* [Apply what you read]:
A – Summarize the passage on using client resistance in therapy in three sentences.
B – Write a continuation of the passage on using client resistance in therapy, starting after its final sentence.

We use the principle of utilization to take whatever the client brings into the room and turn it into a tool for change. If a client is stubborn, you do not try to make them flexible. You use their stubbornness to help them stubbornly refuse to give in to their symptoms. If a client is suspicious, you do not try to build trust. You ask them to be suspicious of the very thoughts that tell them they are a failure. You must frame the resistance as a strength that is currently being applied to the wrong object.

I once saw a young man who refused to speak during his first three sessions. He sat in the chair and stared at the wall. Rather than trying to coax him into conversation, I began to praise his capacity for self-restraint. I told him that most people talk far too much and reveal their weaknesses too early. I instructed him to continue his silence for the next two sessions to ensure that I was actually a person he could trust with his words. I made the silence my idea rather than his. In the fourth session, he began to speak because remaining silent would have meant following my instructions, and his goal was to remain independent of my control.

You will find that the yes but client is often involved in a power struggle within their own family. Their symptom is a way of communicating something to a spouse or a parent that they cannot say directly. We look at the function of the behavior rather than the content of the words. If a wife says yes but to every suggestion about how to improve her marriage, she may be protecting a secret belief that the marriage is already over, or she may be trying to show her husband that no one, not even a professional, can help him deal with her.

I worked with a couple where the husband complained that his wife was constantly nagging him to fix the house. The wife agreed she nagged but said she had no choice because he was so lazy. Every time I suggested a chore chart, the husband said he was too busy and the wife said he would just lose the chart anyway. I stopped suggesting ways to get the work done. I told them that the house was clearly in a state of transition and that fixing it too quickly might cause a shock to their marriage. I instructed them to pick one room and deliberately make it even more cluttered over the next week. I told them they needed to see if their relationship could survive a complete lack of order before they tried to impose a new one. They returned the following week having cleaned the entire kitchen together. They did this to prove that I did not understand their marriage, which was exactly the outcome I intended.

You must be careful with the timing of these paradoxical interventions. If you offer a paradox too early, the client will feel mocked. If you offer it too late, you have already wasted the tension required to make it work. We wait until the client has rejected at least three or four direct suggestions. This establishes the pattern of the yes but and makes your eventual agreement with their failure feel like a natural conclusion.

* [Data block]:
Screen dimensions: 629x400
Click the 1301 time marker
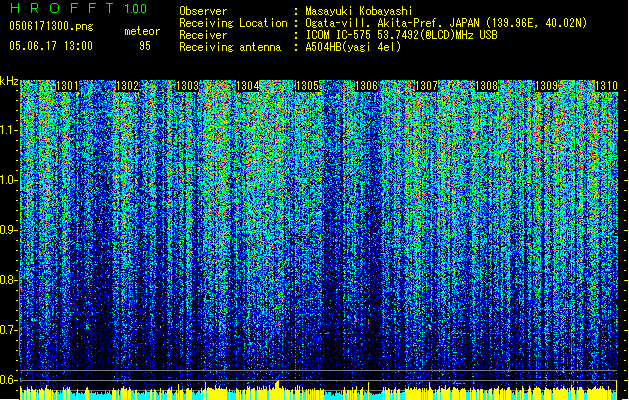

* [Answer section]:
A – The passage describes the principle of utilization, in which a client's resistance, such as stubbornness or suspicion, is framed as a strength applied to the wrong object and turned into a tool for change. It illustrates this with a silent young man who was told to keep his silence and with a couple who were told to make one room more cluttered, and both went against those instructions by speaking or by cleaning the whole kitchen together. It adds that a yes but client's symptom often communicates something within a family power struggle, and that a paradox should be offered only after the client has rejected at least three or four direct suggestions.

B –
You say to the client: I have been thinking about your situation and I realized I was wrong to suggest those changes. Your objections are actually more valid than my solutions. I do not think you should try to change right now. In fact, I think it would be dangerous for you to move any faster than you already are. This is the go slow directive. It is the most powerful tool for a practitioner dealing with a client who is stuck in a cycle of failed attempts.

I used this with a man who had been trying to quit a gambling habit for ten years. Every time he stayed away from the casino for a week, he would celebrate by going back. I told him that he was not ready to be a non-smoker or a non-gambler. I told him that his identity was so tied to being a gambler that if he stopped, he would not know who he was when he looked in the mirror. I told him to go to the casino the following Tuesday, sit in the parking lot for two hours, and think about how much he would miss the excitement if he ever truly quit. He found the exercise so depressing that he drove home after twenty minutes.

We do not view the client’s refusal to change as a moral failing. We view it as a logical response to a perceived threat. Your job is to make the symptom more difficult to maintain than it is to give up. You achieve this by prescribing the symptom or by making the client’s resistance the very thing you demand of them. When you command a client to do what they are already doing, you take away their ability to use that behavior as a form of rebellion.

I worked with a teenager who refused to do his homework. His parents had tried everything from grounding him to buying him a new computer. I told the boy that his parents were right to be worried, but they did not understand the artistic value of his rebellion. I told him that if he started doing his homework now, he would just be another compliant student. I instructed him to fail at least two subjects for the next semester to prove that he was not a slave to the school system. He looked at me with total confusion. He could not rebel against my instruction to rebel without becoming a good student. He chose to start passing his classes because it was the only way he could remain in control of his own life.

The strategic practitioner understands that change often happens behind your back. You do not need the client to admit that you were right. You only need the client to stop the behavior that brought them into your office. If they solve the problem out of spite, the problem is still solved. If they solve the problem to prove you are a bad clinician, the problem is still solved. You must set aside your ego and allow the client to have the final victory.

You monitor the client’s non verbal cues as you deliver a paradoxical instruction. If the client squints or leans forward, they are processing the contradiction. If they laugh, they have seen through the maneuver and you must pivot to a more complex framing. We look for the moment when the client stops arguing and starts thinking. I once told a man who was obsessed with his health that he should spend thirty minutes every morning imagining he was having a heart attack. I told him to describe the pain in his chest to a tape recorder in great detail. He came back a week later and said he was too busy to do the exercise because he had started training for a five kilometer run. He did not mention his heart once during the session.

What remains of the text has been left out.